**WHAT IS NEEDED**
Swap "[button]" for "[link]" in the rows starting with the line that contains "Identify the click" and going on through the line that contains "Dubai (358, 552)". Give only those rows, with everything else unchanged.

(Lines of data)
* * *

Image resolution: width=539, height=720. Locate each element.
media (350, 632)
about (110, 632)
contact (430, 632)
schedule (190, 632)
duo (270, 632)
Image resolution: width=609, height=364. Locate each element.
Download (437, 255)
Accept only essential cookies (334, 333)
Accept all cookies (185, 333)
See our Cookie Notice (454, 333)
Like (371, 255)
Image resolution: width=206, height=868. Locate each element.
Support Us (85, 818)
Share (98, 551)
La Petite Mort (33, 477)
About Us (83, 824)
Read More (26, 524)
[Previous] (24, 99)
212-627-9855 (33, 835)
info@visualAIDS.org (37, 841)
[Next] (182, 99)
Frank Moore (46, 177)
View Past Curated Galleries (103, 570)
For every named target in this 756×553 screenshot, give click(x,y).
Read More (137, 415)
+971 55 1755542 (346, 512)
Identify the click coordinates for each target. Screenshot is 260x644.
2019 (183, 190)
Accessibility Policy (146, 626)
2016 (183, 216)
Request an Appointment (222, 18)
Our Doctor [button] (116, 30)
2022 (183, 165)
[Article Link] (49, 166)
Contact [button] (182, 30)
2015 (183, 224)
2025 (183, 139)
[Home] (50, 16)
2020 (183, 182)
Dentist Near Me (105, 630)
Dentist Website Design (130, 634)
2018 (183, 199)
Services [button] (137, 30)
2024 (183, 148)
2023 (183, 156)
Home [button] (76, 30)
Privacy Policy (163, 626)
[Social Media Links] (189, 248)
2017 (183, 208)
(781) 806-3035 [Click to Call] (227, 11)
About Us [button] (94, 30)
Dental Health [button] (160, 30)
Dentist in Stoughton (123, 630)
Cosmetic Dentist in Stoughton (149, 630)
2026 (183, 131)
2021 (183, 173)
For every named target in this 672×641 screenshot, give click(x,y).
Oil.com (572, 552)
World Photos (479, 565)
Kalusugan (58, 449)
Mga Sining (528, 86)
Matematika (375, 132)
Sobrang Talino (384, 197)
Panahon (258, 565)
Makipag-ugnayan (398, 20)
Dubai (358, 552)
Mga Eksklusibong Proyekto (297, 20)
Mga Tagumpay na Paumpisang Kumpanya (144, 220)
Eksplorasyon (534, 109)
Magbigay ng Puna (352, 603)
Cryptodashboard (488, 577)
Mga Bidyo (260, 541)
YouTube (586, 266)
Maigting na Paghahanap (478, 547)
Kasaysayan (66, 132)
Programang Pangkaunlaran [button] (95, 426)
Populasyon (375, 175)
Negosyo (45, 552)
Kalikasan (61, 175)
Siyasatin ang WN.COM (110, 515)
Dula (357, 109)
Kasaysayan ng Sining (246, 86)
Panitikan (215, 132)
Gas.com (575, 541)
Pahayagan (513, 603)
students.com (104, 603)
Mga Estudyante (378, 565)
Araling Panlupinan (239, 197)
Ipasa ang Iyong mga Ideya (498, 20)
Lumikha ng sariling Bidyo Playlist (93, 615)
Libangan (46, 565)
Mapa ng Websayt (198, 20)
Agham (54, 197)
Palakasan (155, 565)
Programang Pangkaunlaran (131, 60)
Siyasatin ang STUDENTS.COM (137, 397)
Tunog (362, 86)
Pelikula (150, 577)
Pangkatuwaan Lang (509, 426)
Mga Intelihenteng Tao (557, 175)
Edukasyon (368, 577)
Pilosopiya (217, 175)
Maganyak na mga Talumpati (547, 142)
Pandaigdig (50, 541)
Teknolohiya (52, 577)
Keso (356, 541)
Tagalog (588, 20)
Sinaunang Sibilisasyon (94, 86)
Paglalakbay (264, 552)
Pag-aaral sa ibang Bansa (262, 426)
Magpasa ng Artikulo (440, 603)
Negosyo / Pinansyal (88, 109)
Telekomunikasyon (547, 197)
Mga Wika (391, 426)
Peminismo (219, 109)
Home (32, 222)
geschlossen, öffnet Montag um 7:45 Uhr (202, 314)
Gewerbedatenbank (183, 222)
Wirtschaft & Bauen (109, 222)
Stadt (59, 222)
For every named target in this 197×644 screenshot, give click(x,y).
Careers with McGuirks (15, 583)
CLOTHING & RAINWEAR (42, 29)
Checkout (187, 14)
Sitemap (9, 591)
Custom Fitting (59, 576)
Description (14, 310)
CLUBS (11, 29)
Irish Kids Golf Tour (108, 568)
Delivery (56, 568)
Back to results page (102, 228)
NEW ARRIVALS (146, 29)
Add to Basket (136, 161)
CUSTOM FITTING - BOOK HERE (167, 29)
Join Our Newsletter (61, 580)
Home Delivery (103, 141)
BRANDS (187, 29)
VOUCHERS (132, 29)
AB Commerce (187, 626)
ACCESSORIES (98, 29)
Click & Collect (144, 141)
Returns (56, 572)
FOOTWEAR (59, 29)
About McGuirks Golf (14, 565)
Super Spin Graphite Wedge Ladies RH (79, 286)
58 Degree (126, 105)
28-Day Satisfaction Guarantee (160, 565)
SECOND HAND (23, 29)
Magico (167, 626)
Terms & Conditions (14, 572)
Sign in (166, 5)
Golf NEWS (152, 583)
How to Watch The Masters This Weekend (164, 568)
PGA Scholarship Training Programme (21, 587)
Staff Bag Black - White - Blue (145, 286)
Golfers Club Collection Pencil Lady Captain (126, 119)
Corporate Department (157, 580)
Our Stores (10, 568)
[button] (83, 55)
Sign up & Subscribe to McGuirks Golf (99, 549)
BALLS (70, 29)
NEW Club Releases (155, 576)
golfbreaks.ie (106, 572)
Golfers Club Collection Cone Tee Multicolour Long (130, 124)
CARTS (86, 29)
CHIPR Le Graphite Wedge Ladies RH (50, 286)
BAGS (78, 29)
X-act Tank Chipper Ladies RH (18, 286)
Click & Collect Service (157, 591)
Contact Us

* * *

**EXERCISE SOLUTION**
Identify the click coordinates for each target. Screenshot is 260x644.
2019 (183, 190)
Accessibility Policy (146, 626)
2016 (183, 216)
Request an Appointment (222, 18)
Our Doctor [link] (116, 30)
2022 (183, 165)
[Article Link] (49, 166)
Contact [link] (182, 30)
2015 (183, 224)
2025 (183, 139)
[Home] (50, 16)
2020 (183, 182)
Dentist Near Me (105, 630)
Dentist Website Design (130, 634)
2018 (183, 199)
Services [link] (137, 30)
2024 (183, 148)
2023 (183, 156)
Home [link] (76, 30)
Privacy Policy (163, 626)
[Social Media Links] (189, 248)
2017 (183, 208)
(781) 806-3035 [Click to Call] (227, 11)
About Us [link] (94, 30)
Dental Health [link] (160, 30)
Dentist in Stoughton (123, 630)
Cosmetic Dentist in Stoughton (149, 630)
2026 (183, 131)
2021 (183, 173)
For every named target in this 672×641 screenshot, give click(x,y).
Oil.com (572, 552)
World Photos (479, 565)
Kalusugan (58, 449)
Mga Sining (528, 86)
Matematika (375, 132)
Sobrang Talino (384, 197)
Panahon (258, 565)
Makipag-ugnayan (398, 20)
Dubai (358, 552)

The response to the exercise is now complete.